Class URLNormalizer

    • Constructor Detail

      • URLNormalizer

        public URLNormalizer​(URL url)
        Create a new URLNormalizer instance.
        Parameters:
        url - the url to normalize
      • URLNormalizer

        public URLNormalizer​(String url)

        Create a new URLNormalizer instance.

        Since 1.8.0, spaces in URLs are no longer converted to + automatically. Use encodeNonURICharacters() or encodeSpaces().

        Parameters:
        url - the url to normalize
    • Method Detail

      • lowerCase

        public URLNormalizer lowerCase()

        Converts the entire URL to lower case, including scheme, host name, path, query string parameter names and values. Consider using less aggressive variations of lower case methods to only focus on specific parts of a URL.

        HTTP://www.Example.com/Path/Query?Param1=AAA&Param2=BBB → http://www.example.com/path/query?param1=aaa&param2=bbb

        Returns:
        this instance
        Since:
        1.15.1
      • lowerCaseSchemeHost

        public URLNormalizer lowerCaseSchemeHost()

        Converts the scheme and host to lower case.

        HTTP://www.Example.com/ → http://www.example.com/

        Returns:
        this instance
      • lowerCasePath

        public URLNormalizer lowerCasePath()

        Converts the URL path to lower case.

        http://www.example.com/AAA/BBB → http://www.example.com/aaa/bbb

        Returns:
        this instance
        Since:
        1.15.1
      • lowerCaseQuery

        public URLNormalizer lowerCaseQuery()

        Converts the URL query string to lower case, which includes both the parameter names and values.

        http://www.example.com/query?Param1=AAA&Param2=BBB → http://www.example.com/query?param1=aaa&param2=bbb

        Returns:
        this instance
        Since:
        1.15.1
      • lowerCaseQueryParameterNames

        public URLNormalizer lowerCaseQueryParameterNames()

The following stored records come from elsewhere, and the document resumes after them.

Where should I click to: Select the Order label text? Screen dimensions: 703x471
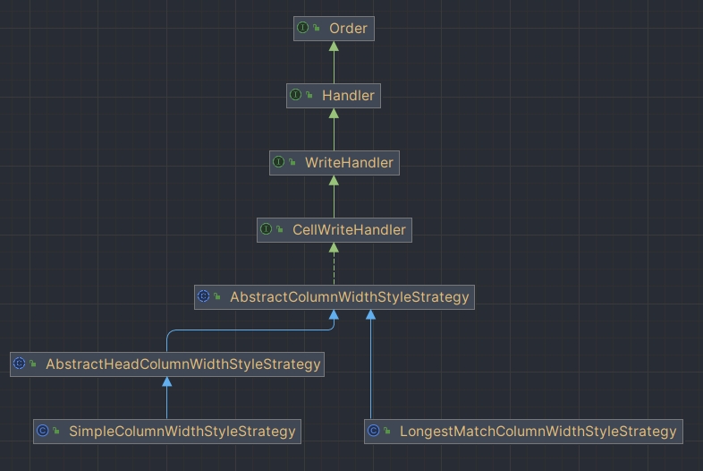coord(348,29)
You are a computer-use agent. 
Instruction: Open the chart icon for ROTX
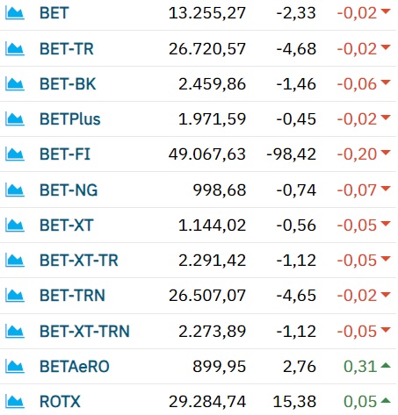[15, 402]
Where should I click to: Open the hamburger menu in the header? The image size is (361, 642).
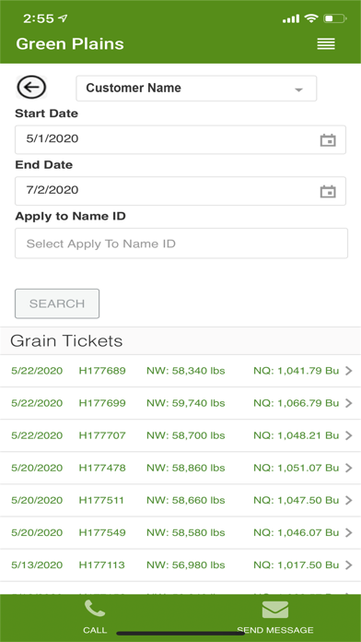(326, 43)
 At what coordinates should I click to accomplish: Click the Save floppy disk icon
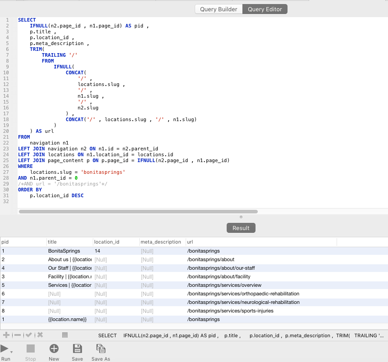[x=77, y=348]
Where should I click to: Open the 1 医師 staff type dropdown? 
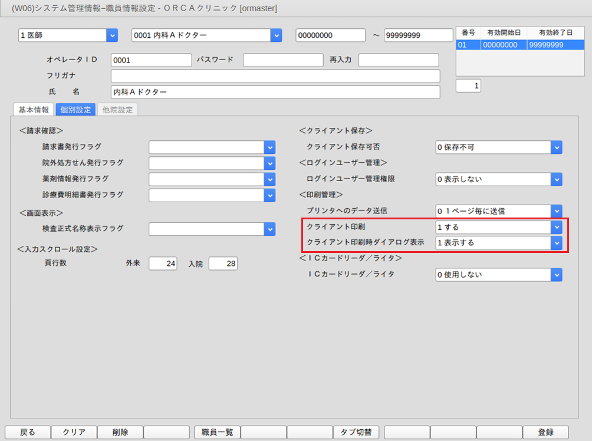point(112,35)
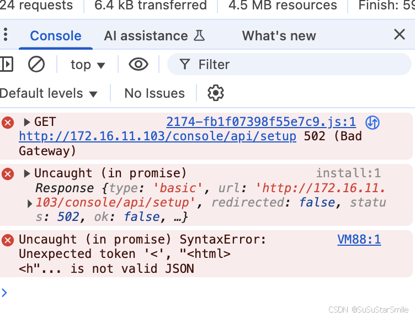The height and width of the screenshot is (317, 415).
Task: Switch to the What's new tab
Action: [279, 36]
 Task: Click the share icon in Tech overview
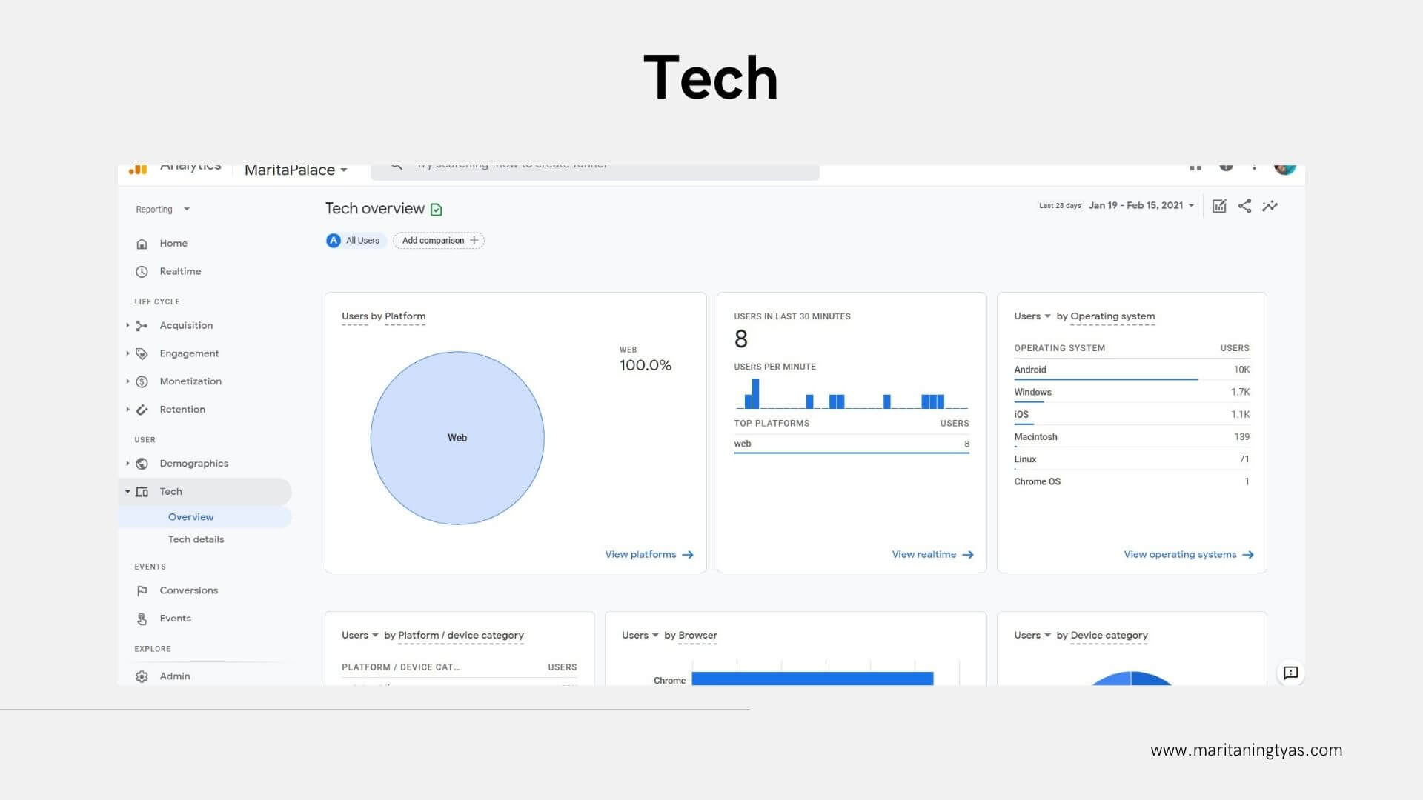tap(1244, 206)
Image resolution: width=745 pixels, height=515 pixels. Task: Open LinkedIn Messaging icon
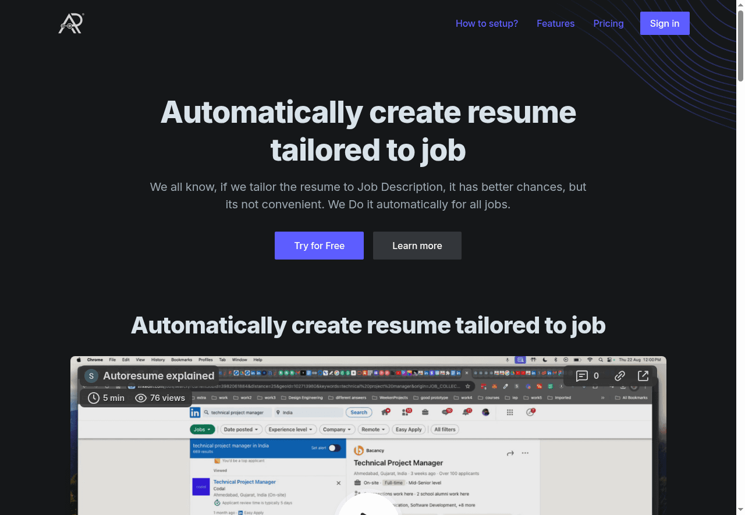(446, 412)
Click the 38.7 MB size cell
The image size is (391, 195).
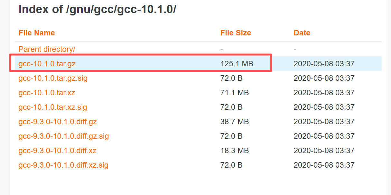(235, 122)
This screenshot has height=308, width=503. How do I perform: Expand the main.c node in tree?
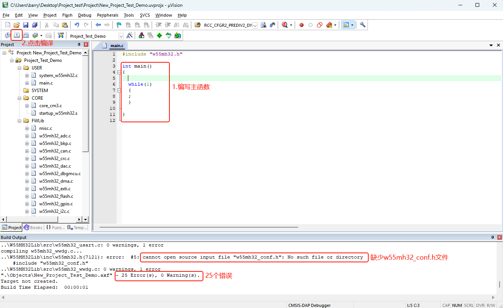(27, 83)
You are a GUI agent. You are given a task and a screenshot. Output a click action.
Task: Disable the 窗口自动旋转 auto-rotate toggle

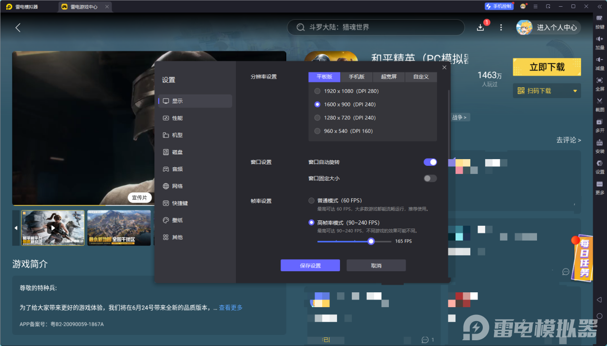point(430,162)
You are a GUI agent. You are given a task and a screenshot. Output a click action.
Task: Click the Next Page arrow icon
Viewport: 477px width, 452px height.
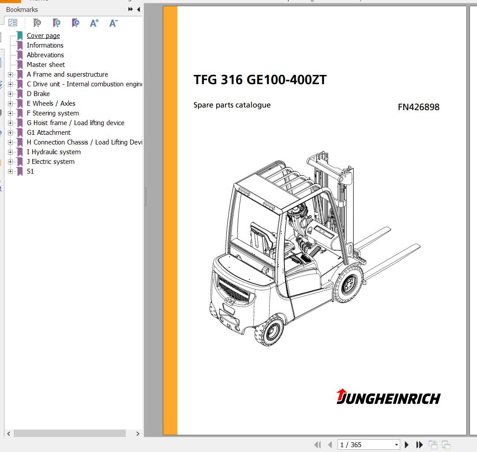[x=407, y=445]
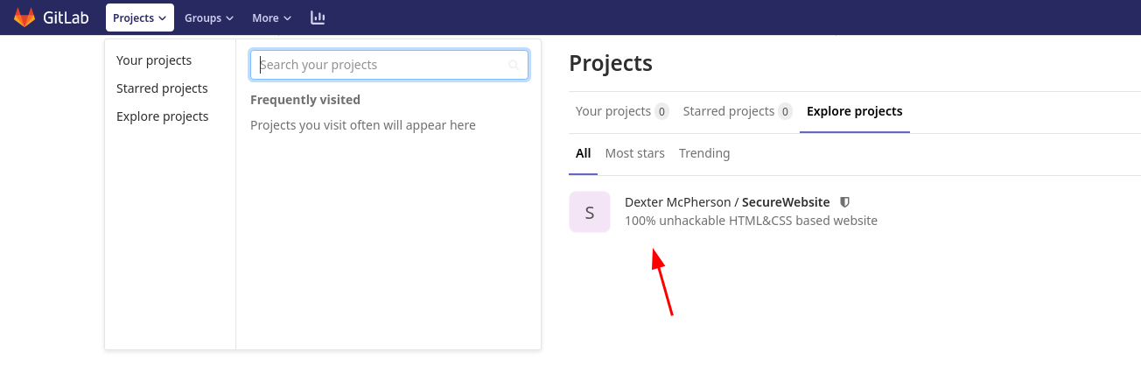
Task: Expand the Groups dropdown menu
Action: (208, 18)
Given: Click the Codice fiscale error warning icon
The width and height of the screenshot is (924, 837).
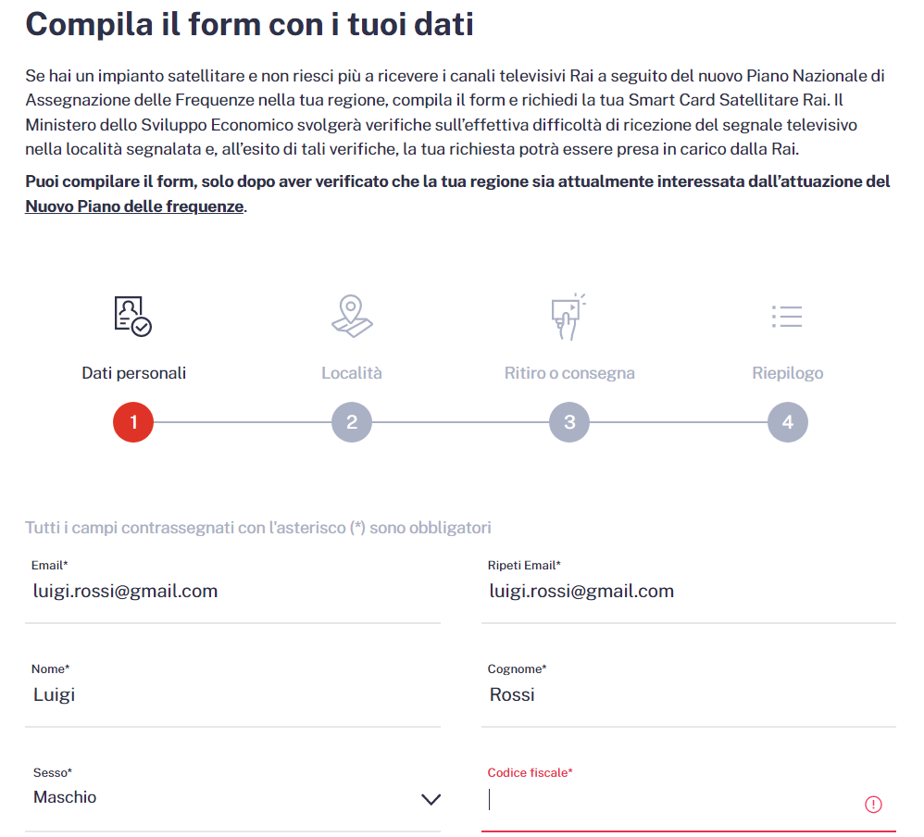Looking at the screenshot, I should [x=872, y=804].
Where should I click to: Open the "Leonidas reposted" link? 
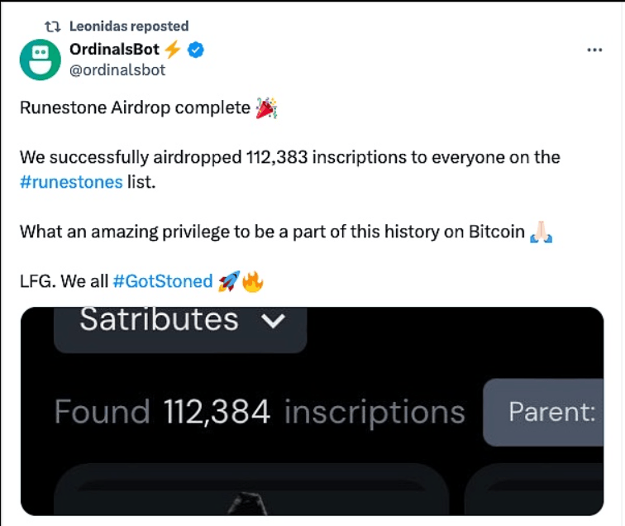pos(129,26)
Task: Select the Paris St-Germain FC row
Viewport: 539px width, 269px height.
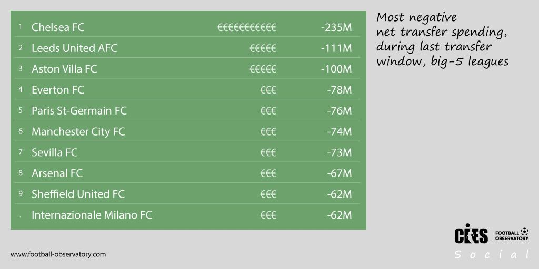Action: pos(186,111)
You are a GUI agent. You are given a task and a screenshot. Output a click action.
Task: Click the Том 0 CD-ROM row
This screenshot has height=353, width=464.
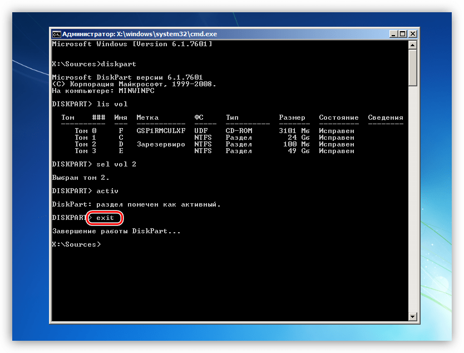[214, 131]
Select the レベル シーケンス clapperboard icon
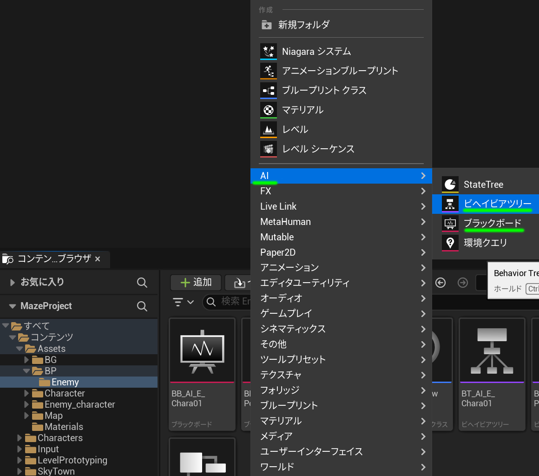 coord(269,149)
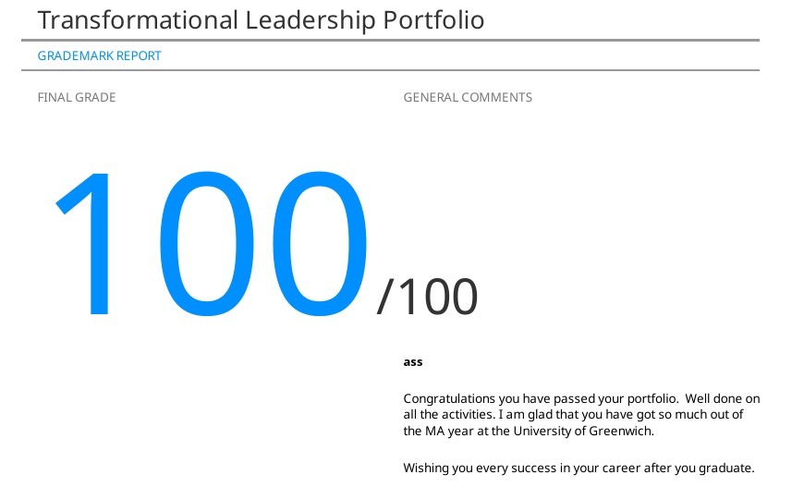Click the digit 1 of blue grade
Screen dimensions: 804x487
[85, 244]
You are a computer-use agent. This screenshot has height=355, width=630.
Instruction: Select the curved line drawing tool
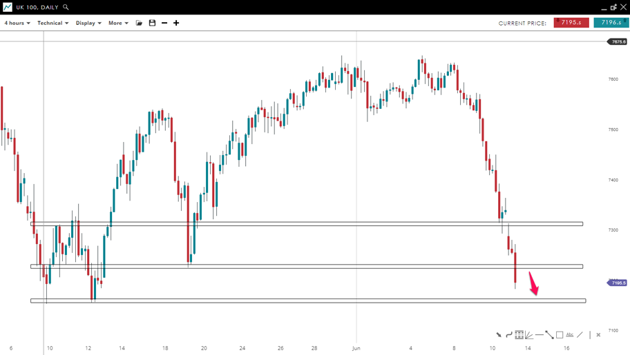[508, 335]
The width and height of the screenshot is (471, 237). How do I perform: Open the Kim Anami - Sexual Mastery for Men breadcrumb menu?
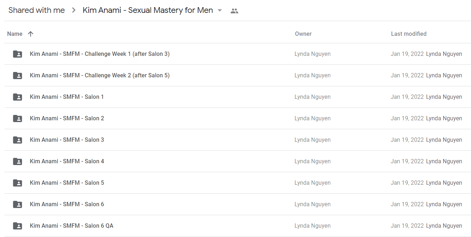(x=148, y=10)
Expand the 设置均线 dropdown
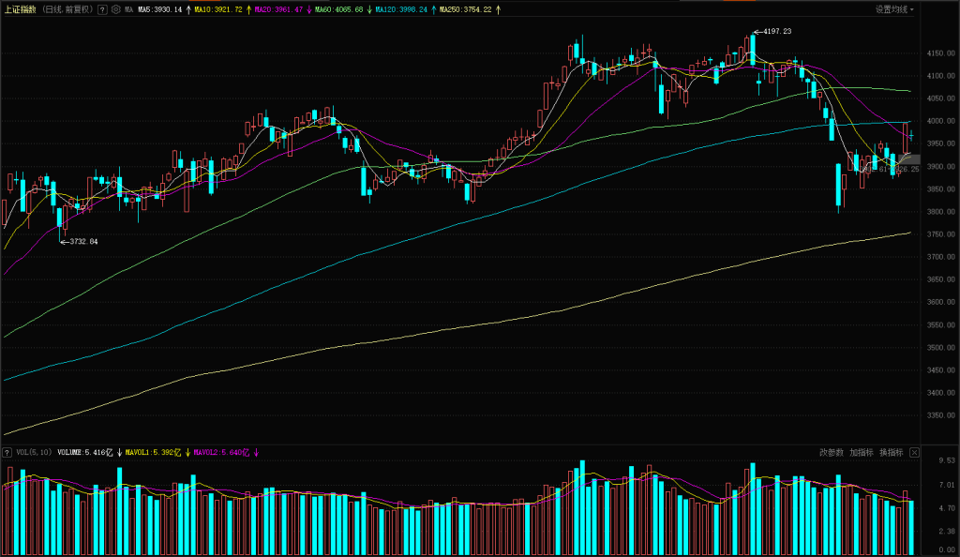 [x=895, y=9]
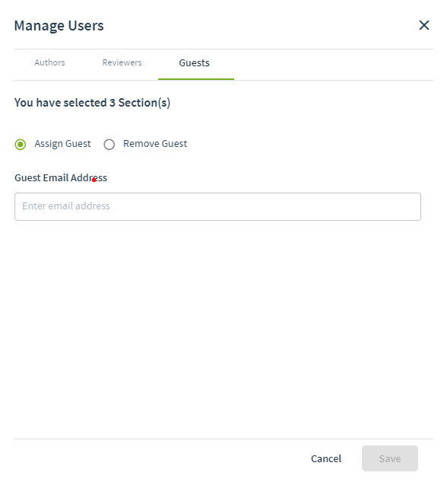Image resolution: width=447 pixels, height=485 pixels.
Task: Close the Manage Users dialog with X icon
Action: (424, 25)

        Converts the URL query parameter names to lower case, leaving query parameter values intact.

        http://www.example.com/query?Param1=AAA&Param2=BBB → http://www.example.com/query?param1=AAA&param2=BBB

        Returns:
        this instance
        Since:
        1.15.1
      • lowerCaseQueryParameterValues

        public URLNormalizer lowerCaseQueryParameterValues()

        Converts the URL query parameter values to lower case, leaving query parameter names intact.

        http://www.example.com/query?Param1=AAA&Param2=BBB → http://www.example.com/query?Param1=aaa&Param2=bbb

        Returns:
        this instance
        Since:
        1.15.1
      • upperCaseEscapeSequence

        public URLNormalizer upperCaseEscapeSequence()
        Converts letters in URL-encoded escape sequences to upper case.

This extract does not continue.